═════ GIVEN DATA

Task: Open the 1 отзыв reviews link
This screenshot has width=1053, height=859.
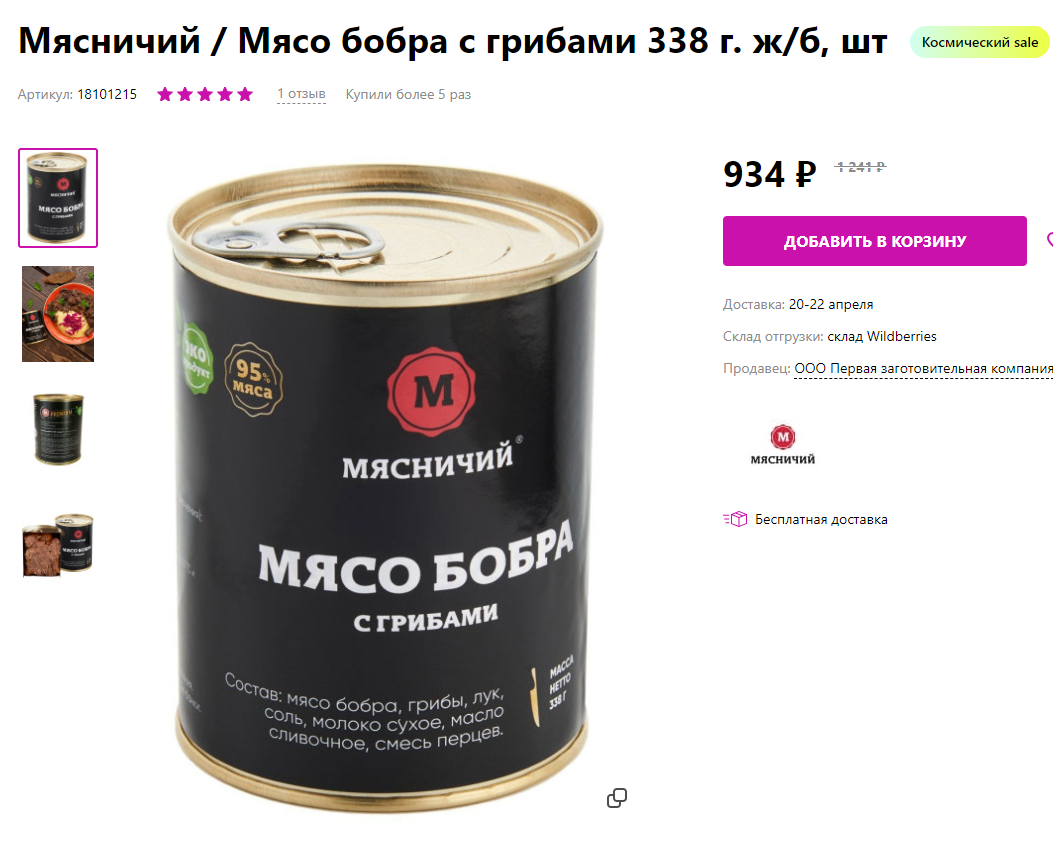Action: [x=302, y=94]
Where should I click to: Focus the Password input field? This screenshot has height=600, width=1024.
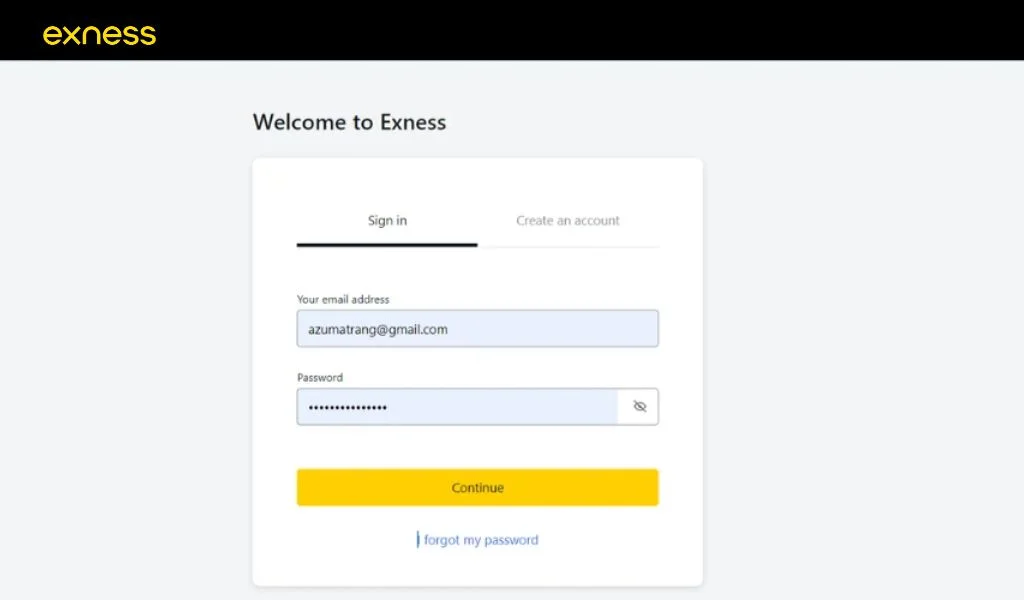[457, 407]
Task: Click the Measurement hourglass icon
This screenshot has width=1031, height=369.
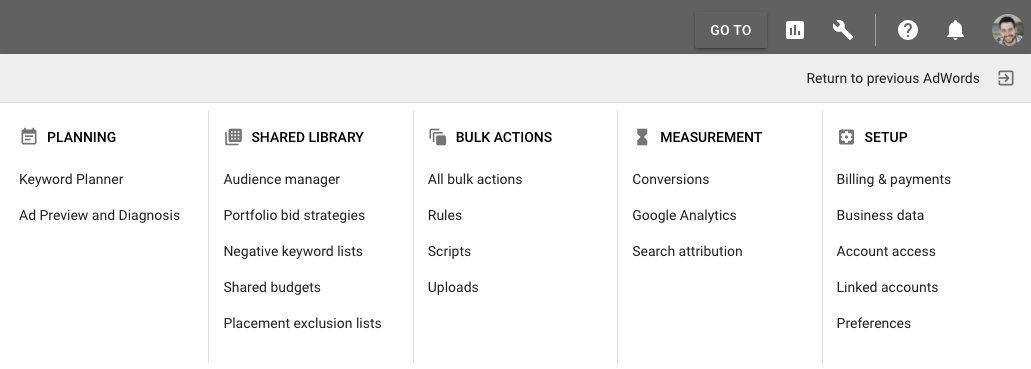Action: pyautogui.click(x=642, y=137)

══════════

• WHAT TO WORK ON:
Say how many lines in the records above hold "Task", and give no other text.

• RESPONSE BELOW:
2